TASK DIRECTIONS: What you return must be every line below that includes the word "entry".

┌────────

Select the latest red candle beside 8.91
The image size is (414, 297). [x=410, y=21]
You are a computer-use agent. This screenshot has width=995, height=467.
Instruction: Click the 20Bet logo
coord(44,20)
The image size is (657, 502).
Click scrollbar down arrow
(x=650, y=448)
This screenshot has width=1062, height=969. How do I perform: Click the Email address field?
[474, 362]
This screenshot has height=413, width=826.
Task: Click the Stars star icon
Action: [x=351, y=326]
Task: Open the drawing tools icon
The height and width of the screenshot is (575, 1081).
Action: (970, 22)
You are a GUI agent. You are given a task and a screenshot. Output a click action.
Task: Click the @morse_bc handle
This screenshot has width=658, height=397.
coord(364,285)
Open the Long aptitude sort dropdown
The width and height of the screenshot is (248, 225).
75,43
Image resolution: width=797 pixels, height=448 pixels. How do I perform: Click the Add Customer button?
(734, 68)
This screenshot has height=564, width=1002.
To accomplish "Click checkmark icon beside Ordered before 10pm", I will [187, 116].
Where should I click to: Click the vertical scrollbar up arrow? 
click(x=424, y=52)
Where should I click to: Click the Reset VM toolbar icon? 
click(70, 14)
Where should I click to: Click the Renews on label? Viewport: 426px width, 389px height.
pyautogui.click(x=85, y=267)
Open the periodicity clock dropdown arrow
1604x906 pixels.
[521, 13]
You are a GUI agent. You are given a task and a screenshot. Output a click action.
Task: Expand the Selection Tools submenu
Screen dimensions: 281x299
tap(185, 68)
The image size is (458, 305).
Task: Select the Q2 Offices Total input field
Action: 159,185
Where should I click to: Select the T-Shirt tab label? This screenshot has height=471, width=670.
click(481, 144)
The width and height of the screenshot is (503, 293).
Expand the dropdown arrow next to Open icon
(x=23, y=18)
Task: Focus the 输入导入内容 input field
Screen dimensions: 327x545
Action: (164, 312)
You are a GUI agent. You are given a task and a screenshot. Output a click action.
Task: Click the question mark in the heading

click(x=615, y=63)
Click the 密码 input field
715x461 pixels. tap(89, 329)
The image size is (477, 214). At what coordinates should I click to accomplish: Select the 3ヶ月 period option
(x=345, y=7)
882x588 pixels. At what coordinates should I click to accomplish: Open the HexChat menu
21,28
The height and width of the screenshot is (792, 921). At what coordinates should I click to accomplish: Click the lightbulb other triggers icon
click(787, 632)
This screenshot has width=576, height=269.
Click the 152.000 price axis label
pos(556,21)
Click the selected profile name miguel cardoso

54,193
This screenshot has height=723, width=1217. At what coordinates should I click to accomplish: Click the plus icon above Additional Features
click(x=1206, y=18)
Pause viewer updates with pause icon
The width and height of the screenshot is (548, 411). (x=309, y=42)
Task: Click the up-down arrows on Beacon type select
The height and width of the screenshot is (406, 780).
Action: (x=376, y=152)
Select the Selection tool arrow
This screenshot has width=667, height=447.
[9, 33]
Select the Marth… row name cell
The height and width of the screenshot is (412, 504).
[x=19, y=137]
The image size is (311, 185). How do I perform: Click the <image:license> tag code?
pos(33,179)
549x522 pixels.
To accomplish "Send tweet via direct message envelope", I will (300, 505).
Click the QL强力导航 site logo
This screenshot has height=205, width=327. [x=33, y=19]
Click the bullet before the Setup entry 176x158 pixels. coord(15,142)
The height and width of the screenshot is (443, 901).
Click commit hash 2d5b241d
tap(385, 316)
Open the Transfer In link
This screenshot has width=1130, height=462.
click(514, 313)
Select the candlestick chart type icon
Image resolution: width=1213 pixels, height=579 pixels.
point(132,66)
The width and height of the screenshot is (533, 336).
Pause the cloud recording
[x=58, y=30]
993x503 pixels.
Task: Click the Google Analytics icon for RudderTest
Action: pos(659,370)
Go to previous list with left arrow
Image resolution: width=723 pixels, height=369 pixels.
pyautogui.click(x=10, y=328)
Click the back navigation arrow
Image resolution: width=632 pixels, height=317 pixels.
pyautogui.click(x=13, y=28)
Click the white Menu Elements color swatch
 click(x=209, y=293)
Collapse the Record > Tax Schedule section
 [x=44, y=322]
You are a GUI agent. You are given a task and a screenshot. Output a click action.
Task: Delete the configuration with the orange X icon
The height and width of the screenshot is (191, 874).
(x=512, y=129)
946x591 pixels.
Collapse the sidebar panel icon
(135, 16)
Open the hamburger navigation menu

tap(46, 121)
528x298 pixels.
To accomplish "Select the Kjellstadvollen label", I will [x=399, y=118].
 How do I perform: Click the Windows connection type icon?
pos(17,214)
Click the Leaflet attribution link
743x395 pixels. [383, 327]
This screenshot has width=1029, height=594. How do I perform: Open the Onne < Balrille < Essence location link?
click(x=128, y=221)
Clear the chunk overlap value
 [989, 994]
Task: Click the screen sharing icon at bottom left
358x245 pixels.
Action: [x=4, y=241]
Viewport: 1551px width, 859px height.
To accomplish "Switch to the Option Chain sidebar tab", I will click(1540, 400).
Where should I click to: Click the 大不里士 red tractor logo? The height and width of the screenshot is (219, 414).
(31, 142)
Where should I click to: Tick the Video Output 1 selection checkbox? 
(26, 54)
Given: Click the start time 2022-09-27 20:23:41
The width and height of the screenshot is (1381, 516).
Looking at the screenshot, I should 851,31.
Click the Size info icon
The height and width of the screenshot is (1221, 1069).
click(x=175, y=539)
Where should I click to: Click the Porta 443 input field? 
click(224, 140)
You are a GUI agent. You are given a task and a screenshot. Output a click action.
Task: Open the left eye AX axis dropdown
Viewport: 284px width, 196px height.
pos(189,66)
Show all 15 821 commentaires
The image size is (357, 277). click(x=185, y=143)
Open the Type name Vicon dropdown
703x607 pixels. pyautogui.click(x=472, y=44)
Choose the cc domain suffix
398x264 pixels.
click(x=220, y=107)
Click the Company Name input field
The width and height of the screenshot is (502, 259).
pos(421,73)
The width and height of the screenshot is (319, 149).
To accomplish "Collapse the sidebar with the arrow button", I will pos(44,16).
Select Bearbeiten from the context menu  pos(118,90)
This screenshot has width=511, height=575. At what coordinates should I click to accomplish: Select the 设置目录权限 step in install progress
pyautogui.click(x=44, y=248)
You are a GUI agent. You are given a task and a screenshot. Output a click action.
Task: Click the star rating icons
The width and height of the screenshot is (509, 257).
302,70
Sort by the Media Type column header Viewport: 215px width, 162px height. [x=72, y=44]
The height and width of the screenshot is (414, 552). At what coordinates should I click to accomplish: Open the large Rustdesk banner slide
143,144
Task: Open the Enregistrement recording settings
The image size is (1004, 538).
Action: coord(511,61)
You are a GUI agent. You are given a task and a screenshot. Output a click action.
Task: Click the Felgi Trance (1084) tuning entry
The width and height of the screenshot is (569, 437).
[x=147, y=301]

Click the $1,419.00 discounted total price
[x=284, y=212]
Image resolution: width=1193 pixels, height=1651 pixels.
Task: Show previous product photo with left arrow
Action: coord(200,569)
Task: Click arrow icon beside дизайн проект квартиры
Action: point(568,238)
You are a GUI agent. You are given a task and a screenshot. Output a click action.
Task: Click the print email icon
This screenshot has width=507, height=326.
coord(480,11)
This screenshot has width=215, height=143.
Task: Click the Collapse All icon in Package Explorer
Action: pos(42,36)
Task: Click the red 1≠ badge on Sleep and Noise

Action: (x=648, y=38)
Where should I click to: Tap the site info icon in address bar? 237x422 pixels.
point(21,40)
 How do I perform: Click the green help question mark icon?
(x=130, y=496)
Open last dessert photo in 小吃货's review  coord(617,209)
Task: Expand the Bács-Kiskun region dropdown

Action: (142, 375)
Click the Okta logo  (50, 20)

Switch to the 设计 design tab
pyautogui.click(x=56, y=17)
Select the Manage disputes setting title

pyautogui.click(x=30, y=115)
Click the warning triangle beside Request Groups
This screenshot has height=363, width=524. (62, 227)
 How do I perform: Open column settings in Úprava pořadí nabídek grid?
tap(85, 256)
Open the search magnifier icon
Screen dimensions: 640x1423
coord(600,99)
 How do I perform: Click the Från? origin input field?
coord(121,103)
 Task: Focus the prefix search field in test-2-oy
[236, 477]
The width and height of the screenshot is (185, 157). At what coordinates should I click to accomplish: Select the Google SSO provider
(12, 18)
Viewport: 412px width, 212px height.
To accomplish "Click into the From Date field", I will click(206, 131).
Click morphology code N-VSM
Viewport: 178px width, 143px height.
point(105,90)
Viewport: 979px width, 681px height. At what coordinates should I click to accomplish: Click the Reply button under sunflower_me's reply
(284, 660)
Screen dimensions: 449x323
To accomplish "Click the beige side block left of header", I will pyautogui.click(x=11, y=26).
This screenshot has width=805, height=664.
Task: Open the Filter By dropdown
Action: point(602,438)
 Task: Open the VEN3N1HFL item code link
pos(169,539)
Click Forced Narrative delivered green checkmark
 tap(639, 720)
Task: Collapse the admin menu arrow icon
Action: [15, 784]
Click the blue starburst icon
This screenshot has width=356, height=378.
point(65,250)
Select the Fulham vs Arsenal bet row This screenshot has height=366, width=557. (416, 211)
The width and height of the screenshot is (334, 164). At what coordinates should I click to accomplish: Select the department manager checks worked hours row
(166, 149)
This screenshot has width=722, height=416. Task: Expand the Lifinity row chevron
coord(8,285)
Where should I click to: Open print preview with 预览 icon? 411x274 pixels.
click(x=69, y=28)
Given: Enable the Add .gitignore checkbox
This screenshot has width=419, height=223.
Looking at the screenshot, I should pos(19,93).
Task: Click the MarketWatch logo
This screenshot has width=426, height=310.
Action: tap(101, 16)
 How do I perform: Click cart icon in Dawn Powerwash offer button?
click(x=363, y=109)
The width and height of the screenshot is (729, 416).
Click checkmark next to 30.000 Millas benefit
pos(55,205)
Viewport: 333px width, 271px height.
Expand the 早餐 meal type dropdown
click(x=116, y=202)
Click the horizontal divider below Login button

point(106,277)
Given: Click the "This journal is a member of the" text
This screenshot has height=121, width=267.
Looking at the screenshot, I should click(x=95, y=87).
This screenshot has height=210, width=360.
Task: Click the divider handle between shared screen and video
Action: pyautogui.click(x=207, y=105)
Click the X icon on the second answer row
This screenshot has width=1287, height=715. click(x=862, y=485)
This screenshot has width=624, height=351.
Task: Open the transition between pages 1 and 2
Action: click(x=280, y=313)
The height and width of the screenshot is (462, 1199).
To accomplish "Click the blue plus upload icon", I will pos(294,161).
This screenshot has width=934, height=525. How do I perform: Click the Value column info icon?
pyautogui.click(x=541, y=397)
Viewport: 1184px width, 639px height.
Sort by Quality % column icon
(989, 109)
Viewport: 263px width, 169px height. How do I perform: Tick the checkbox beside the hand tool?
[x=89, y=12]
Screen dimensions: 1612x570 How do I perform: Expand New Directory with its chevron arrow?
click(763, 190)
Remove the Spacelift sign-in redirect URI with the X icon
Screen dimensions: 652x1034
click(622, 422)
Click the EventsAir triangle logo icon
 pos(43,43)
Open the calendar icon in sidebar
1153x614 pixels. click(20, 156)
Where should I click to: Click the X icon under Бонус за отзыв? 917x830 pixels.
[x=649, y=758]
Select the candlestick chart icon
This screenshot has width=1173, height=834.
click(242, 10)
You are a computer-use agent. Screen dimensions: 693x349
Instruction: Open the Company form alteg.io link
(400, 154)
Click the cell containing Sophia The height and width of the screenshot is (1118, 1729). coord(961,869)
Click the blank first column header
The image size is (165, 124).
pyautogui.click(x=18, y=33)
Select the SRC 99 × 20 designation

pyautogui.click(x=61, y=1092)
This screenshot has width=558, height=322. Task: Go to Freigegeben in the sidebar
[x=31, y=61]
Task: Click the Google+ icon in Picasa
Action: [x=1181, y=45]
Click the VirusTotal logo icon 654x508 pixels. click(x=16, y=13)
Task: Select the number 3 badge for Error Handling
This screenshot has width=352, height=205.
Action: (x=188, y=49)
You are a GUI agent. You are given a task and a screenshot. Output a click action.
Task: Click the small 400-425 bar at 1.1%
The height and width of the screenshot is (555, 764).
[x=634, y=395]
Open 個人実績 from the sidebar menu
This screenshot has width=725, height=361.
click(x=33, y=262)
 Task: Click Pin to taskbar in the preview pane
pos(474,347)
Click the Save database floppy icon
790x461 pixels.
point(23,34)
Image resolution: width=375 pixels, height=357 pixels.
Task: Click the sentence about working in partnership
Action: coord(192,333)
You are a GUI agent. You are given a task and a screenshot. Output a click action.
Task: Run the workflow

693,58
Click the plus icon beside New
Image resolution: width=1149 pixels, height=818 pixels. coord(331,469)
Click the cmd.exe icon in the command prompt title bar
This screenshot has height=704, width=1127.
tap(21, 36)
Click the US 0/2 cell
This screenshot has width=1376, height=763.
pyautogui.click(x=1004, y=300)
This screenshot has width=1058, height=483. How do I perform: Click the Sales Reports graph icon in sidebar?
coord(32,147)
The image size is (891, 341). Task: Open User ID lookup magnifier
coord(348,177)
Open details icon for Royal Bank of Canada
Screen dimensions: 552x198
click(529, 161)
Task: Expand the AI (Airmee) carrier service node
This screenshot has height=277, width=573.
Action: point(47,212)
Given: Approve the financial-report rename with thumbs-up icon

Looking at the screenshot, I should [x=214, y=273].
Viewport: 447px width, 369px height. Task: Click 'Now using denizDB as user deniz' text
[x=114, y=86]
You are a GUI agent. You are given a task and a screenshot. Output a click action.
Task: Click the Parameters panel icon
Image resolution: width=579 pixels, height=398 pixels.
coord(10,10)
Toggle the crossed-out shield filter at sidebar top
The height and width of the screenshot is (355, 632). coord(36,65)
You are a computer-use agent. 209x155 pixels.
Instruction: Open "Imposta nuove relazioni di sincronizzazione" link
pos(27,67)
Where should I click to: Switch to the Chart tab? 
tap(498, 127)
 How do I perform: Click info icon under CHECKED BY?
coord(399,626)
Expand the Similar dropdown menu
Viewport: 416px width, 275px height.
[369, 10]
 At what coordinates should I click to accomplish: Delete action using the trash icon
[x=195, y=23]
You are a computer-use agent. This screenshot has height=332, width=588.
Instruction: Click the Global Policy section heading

└────────

ANSWER FOR THE TASK:
Click the bullet before the Setup entry 176x158 pixels. coord(15,142)
Task: Click the Felgi Trance (1084) tuning entry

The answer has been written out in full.